**Exercise:**
The entries below should be set down again exactly, with every picture left out.
——————
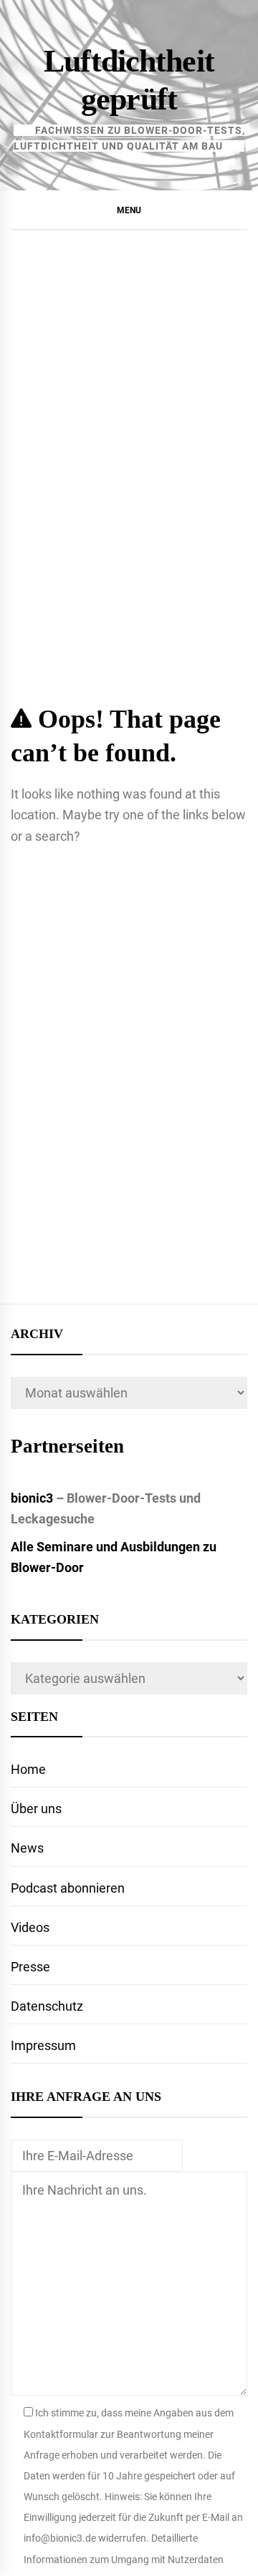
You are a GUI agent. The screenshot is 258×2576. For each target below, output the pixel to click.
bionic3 (32, 1498)
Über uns (36, 1808)
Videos (30, 1927)
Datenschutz (47, 2006)
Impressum (43, 2045)
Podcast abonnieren (68, 1888)
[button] (129, 209)
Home (28, 1769)
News (27, 1847)
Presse (30, 1966)
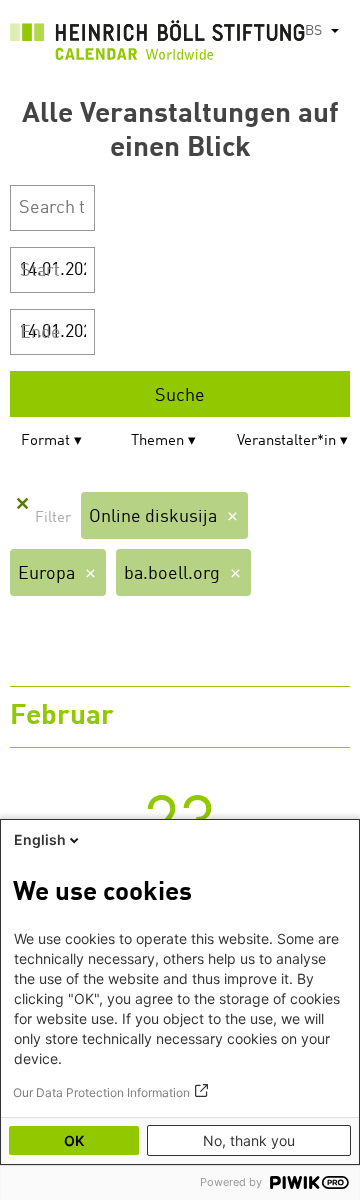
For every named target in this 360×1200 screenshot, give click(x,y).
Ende (40, 333)
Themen (157, 441)
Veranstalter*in (286, 441)
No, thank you (249, 1140)
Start (40, 271)
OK (74, 1140)
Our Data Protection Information (101, 1092)
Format (45, 441)
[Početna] (157, 45)
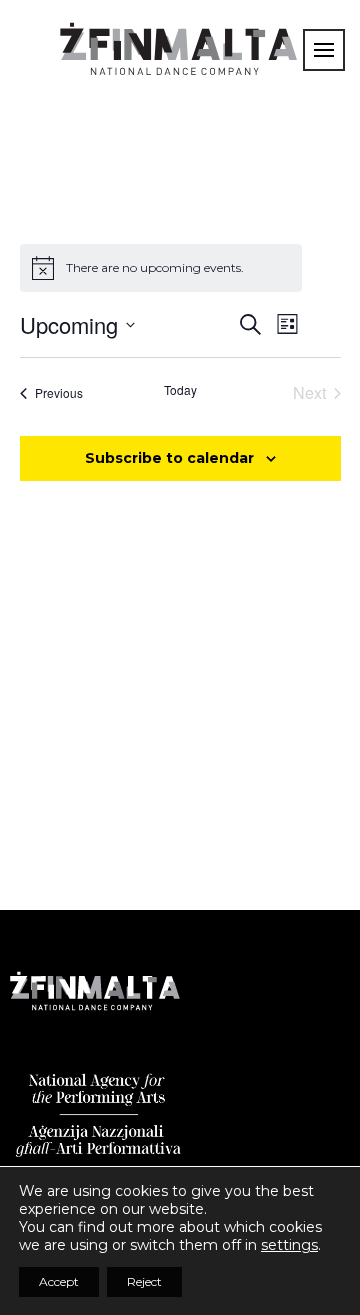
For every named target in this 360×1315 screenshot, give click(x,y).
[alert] (161, 268)
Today (180, 390)
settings (289, 1245)
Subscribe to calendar (169, 458)
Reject (144, 1281)
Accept (59, 1281)
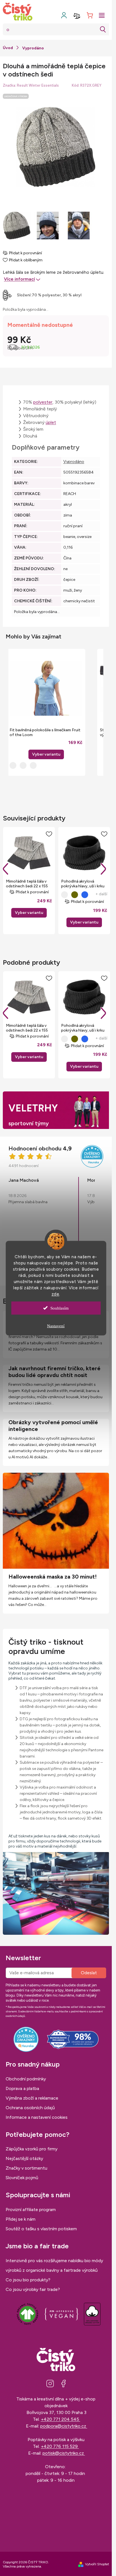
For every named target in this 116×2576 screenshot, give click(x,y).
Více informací (19, 279)
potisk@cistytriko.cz (64, 2453)
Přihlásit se (89, 1972)
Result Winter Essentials (38, 85)
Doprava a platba (22, 2088)
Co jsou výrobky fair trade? (33, 2289)
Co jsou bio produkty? (28, 2279)
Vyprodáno (73, 461)
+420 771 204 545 (60, 2419)
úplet (51, 422)
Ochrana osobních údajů (30, 2107)
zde (55, 1293)
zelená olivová (74, 894)
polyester (42, 402)
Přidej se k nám (20, 2219)
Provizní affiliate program (31, 2209)
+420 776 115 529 (60, 2446)
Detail (29, 913)
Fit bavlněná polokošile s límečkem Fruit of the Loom (45, 732)
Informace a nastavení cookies (37, 2117)
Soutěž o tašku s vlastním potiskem (41, 2228)
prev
——————
**Reply to the task:**
You are a GUI agent. The screenshot is 258×2576. For each target below, output the pixel to click.
bionic3 (32, 1498)
Über uns (36, 1808)
Videos (30, 1927)
Datenschutz (47, 2006)
Impressum (43, 2045)
Podcast abonnieren (68, 1888)
[button] (129, 209)
Home (28, 1769)
News (27, 1847)
Presse (30, 1966)
For every named target in this 360×1200 screenshot, give click(x,y).
Ende (40, 333)
Themen (157, 441)
Veranstalter*in (286, 441)
No, thank you (249, 1140)
Start (40, 271)
OK (74, 1140)
Our Data Protection Information (101, 1092)
Format (45, 441)
[Početna] (157, 45)
For every named target in this 360×1315 screenshot, give click(x,y).
[alert] (161, 268)
Today (180, 390)
settings (289, 1245)
Subscribe to calendar (169, 458)
Reject (144, 1281)
Accept (59, 1281)
For every named target in this 116×2576 screenshot, give click(x,y).
Více informací (19, 279)
potisk@cistytriko.cz (64, 2453)
Přihlásit se (89, 1972)
Result Winter Essentials (38, 85)
Doprava a platba (22, 2088)
Co jsou výrobky fair trade? (33, 2289)
Co jsou bio produkty? (28, 2279)
Vyprodáno (73, 461)
+420 771 204 545 (60, 2419)
úplet (51, 422)
Ochrana osobních údajů (30, 2107)
zde (55, 1293)
zelená olivová (74, 894)
polyester (42, 402)
Přidej se k nám (20, 2219)
Provizní affiliate program (31, 2209)
+420 776 115 529 (60, 2446)
Detail (29, 913)
Fit bavlněná polokošile s límečkem Fruit of the Loom (45, 732)
Informace a nastavení cookies (37, 2117)
Soutěž o tašku s vlastním potiskem (41, 2228)
prev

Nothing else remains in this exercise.